At the annual Spring McGinley Lecture, the topic of “Slavery and its Aftermath: Jews, Christians and Muslims Confront Racism and Inequality,” was discussed by Father Patrick J. Ryan, S.J., and responded to by Megda Teter, professor of history at New York’s Fordham University, and Dr. Mustapha Abdul-Hamid, of the department of religion and human values at the University of Cape Coast, Ghana.
According to Fordham University’s website, the Laurence J. McGinley Chair in Religion and Society was established in 1988 to attract distinguished scholars interested in the interaction of religion with the legal, political and cultural forces in American society. The Chair is in tribute to the Rev. Laurence J. McGinley, S.J., who served as president of Fordham University.
Catholic bishops since the promulgation of their 1979 pastoral letter on racism, titled “Brothers and Sisters to Us,” have been confronting the evil of racism. In their pastoral letter, they clearly taught that “racism is a sin: a sin that divides the human family, blots out the image of God among specific members of that family, and violates the fundamental human dignity of those called to be children of the same Father.”
The McGinley Lecture this year sought to uncover some of the historical antecedents found in the three Abrahamic faiths of Judaism, Christianity and Islam concerning the barbaric trade and acceptance of human bondage or slavery – especially in regards to the procuring of some 18 million Africans between 1500-1900 C.E.

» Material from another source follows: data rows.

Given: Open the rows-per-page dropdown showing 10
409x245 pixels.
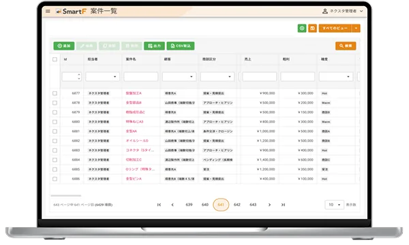Looking at the screenshot, I should click(335, 205).
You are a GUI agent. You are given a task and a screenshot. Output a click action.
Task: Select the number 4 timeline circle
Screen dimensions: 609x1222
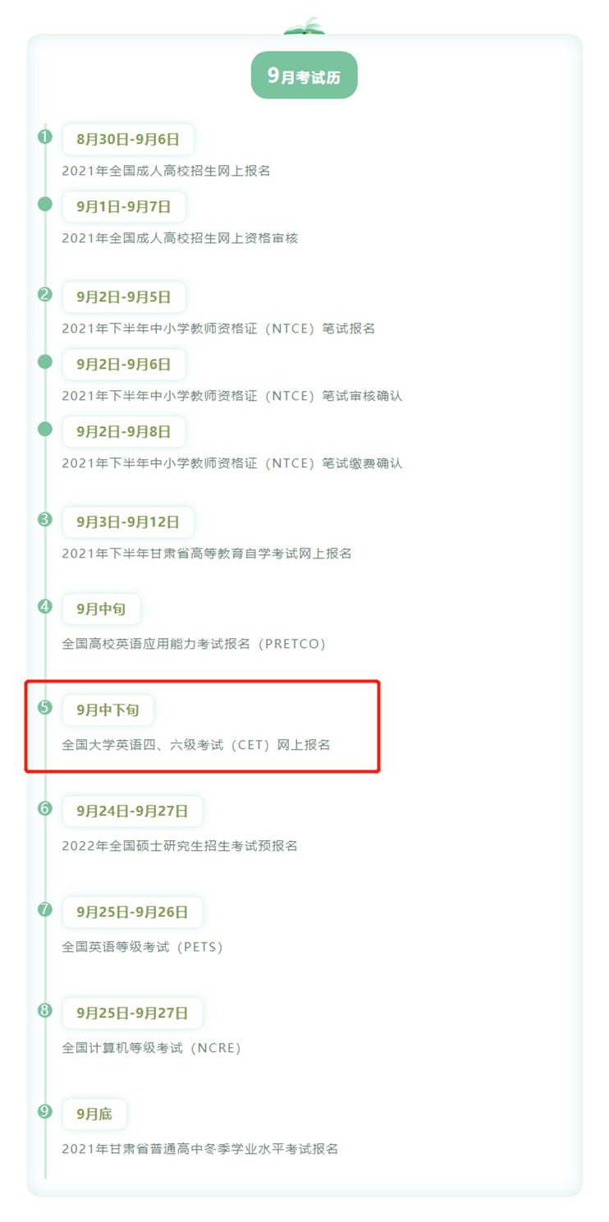click(x=45, y=606)
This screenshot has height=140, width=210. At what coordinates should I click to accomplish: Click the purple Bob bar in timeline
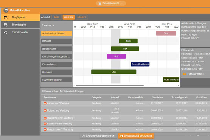(116, 56)
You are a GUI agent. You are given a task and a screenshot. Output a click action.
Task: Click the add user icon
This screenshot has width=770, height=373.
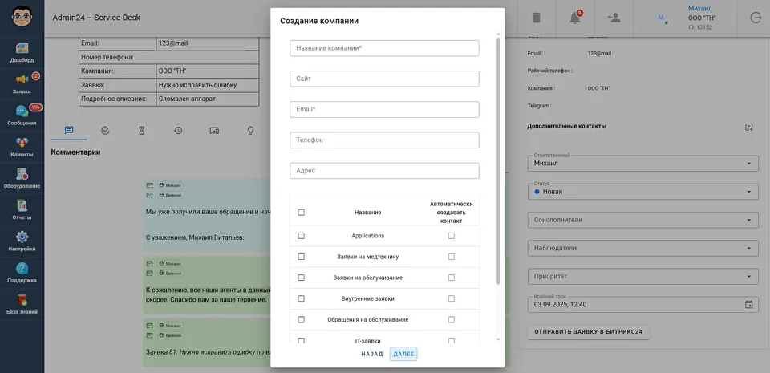pyautogui.click(x=614, y=18)
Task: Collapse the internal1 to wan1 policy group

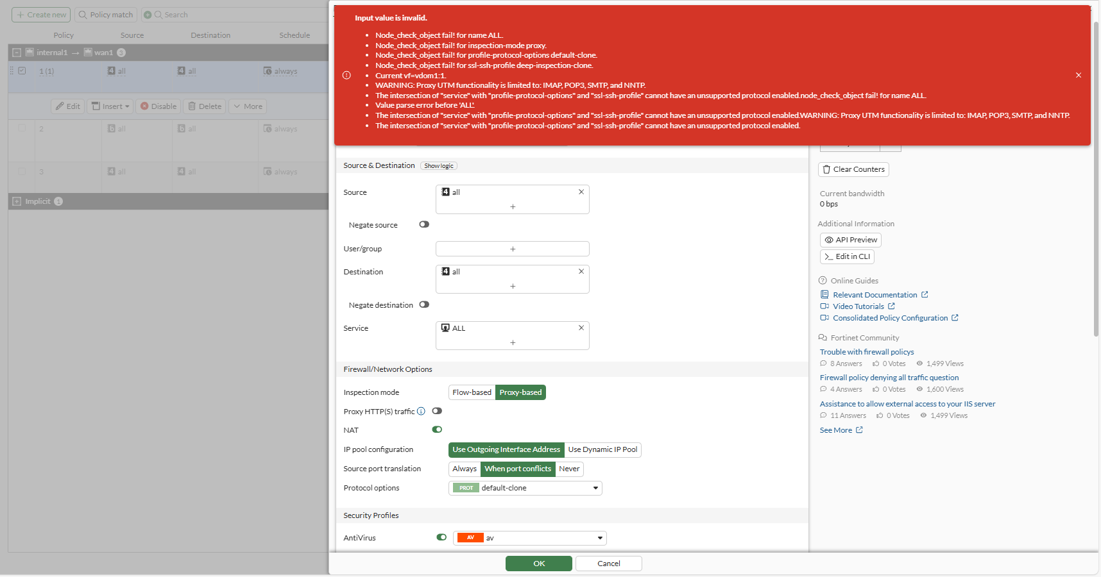Action: click(x=17, y=53)
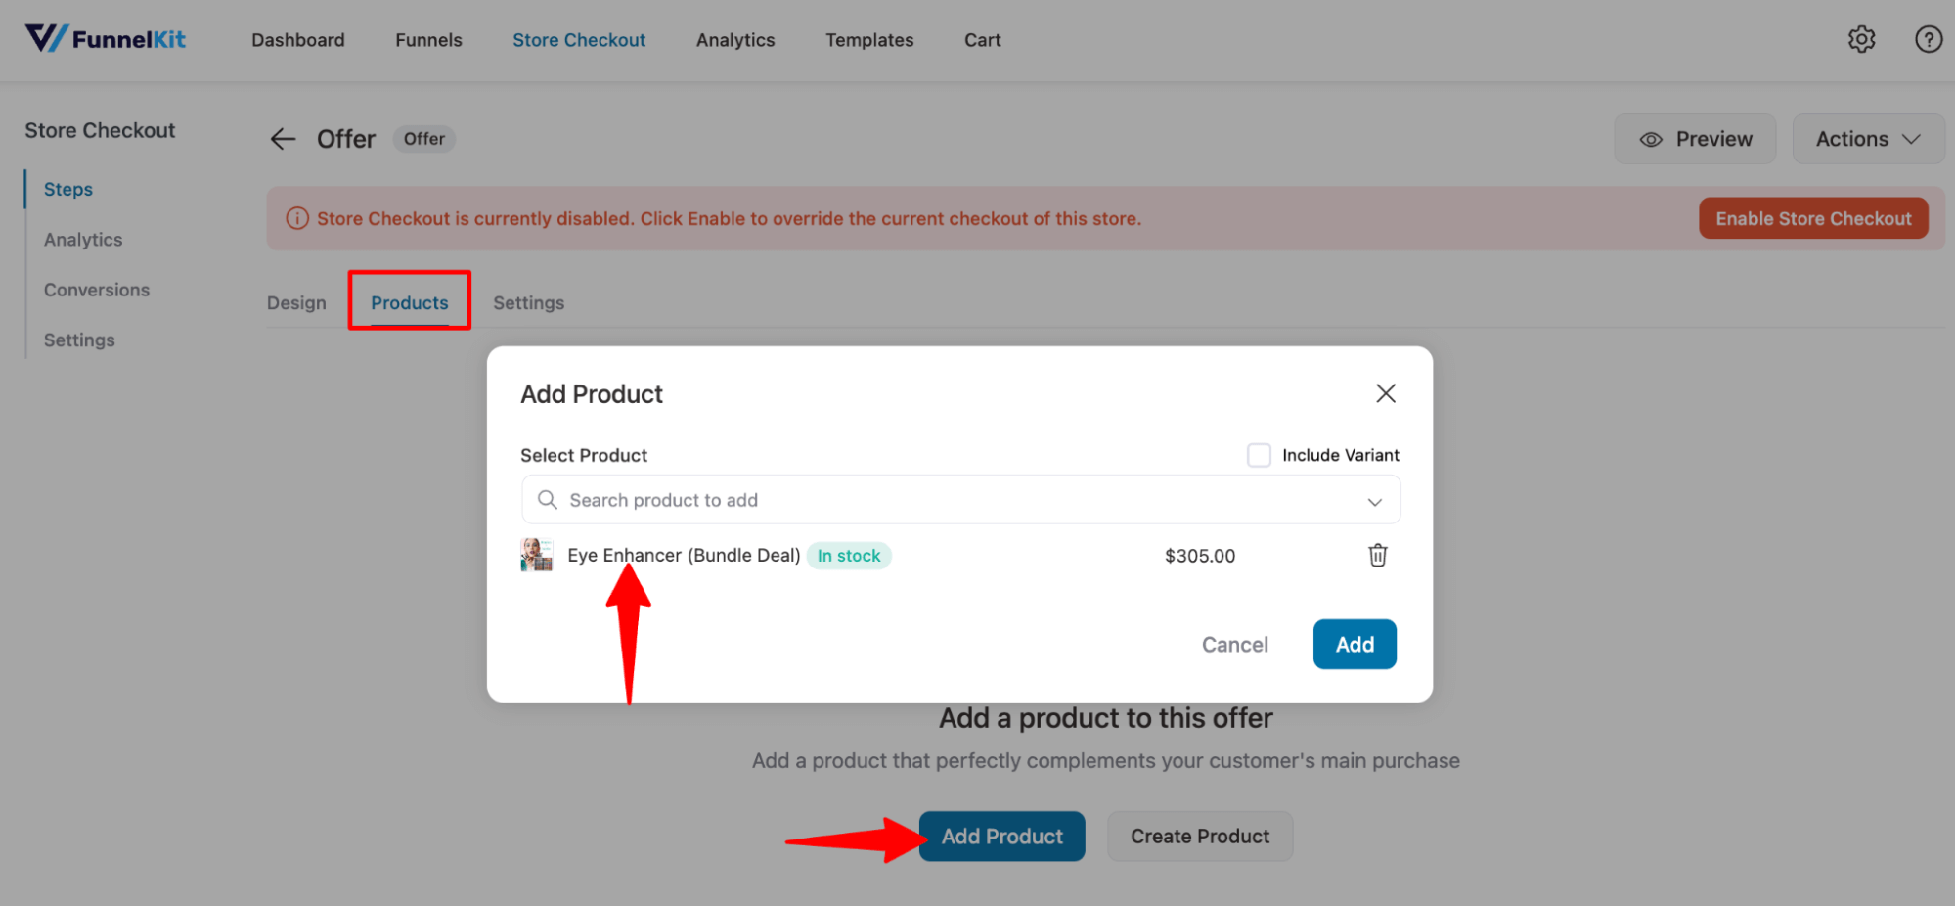
Task: Click the FunnelKit logo
Action: point(106,39)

It is noteworthy to mention that all three faith communities have been on both sides of this human tragedy at different times in our histories. In fact, we have all, at different times, known the misery of enslavement as well as the evil of enslaving other human beings. The focus of the lecture, however, primarily focused on the mass enslavement of Africans and its aftermath as the foundation for the racism and inequality that is still experienced by descendants of these enslaved people throughout the world.
Judaism’s sacred scriptures often deal with the recurring theme of slavery. In the ancient world in which our father in faith, Abraham, lived, slavery was an accepted institution by most societies at that time. One of the central events and themes of the Torah, of course, is the story of Moses and the Exodus experience. Throughout Jewish history scripture stories, teachings of the sages and rabbis often touched upon the accepted practice of slavery. Megda Teter noted that, “European Jews, while marginalized in Europe in the colonies, participated in the European colonial enterprise (of slavery). … As Father Ryan noted, Jews were on both sides of this story, but most often in-between.”
In Christianity, Father Ryan explained, Christians, like Jews, took slavery for granted as part of the world economic system in which they found themselves at the time of Christ and for many centuries thereafter. The New Testament makes this very plain. The so-called Deutero-Pauline letters attributed to Saint Paul – genuine parts of the New Testament, but post-Pauline in their authorship – feature stock moral exhortations for wives to obey their husbands, children to obey their parents and slaves to obey their masters. In spite of our shameful history of tolerating slavery over the centuries in different ways, it is Saint Paul who gives us the most profound condemnation of this institution when he said, “In Christ Jesus you are all children of God through faith. As many of you were baptized into Christ have clothed yourselves with Christ. There is no longer Jew or Greek, there is no longer slave or free, there is no longer male and female; for all of you are one in Christ Jesus” (Gal 3:26-28).
Dr. Mustapha Abdul-Hamid, in his response to Father Ryan’s observations on Islam and slavery, said, “Indeed, Jews, Christians and Muslims have all been accused of complicity in the slave trade. Professor Ryan captures it adequately in his lecture when he states that ‘Christians, like Jews, took slavery for granted as part of the world economic system in which they found themselves at the time of Christ and for many centuries thereafter.’ The same can be said of Islam. In the case of Islam, ‘urf’ [an acceptable custom] has often been integrated into the Islamic theological structure. Dr. Abou El-Fadl [UCLA School of Law] argues that Islamic jurisprudential inquiry serviced the socio-political reality of Arabia through the Qur’anic text.”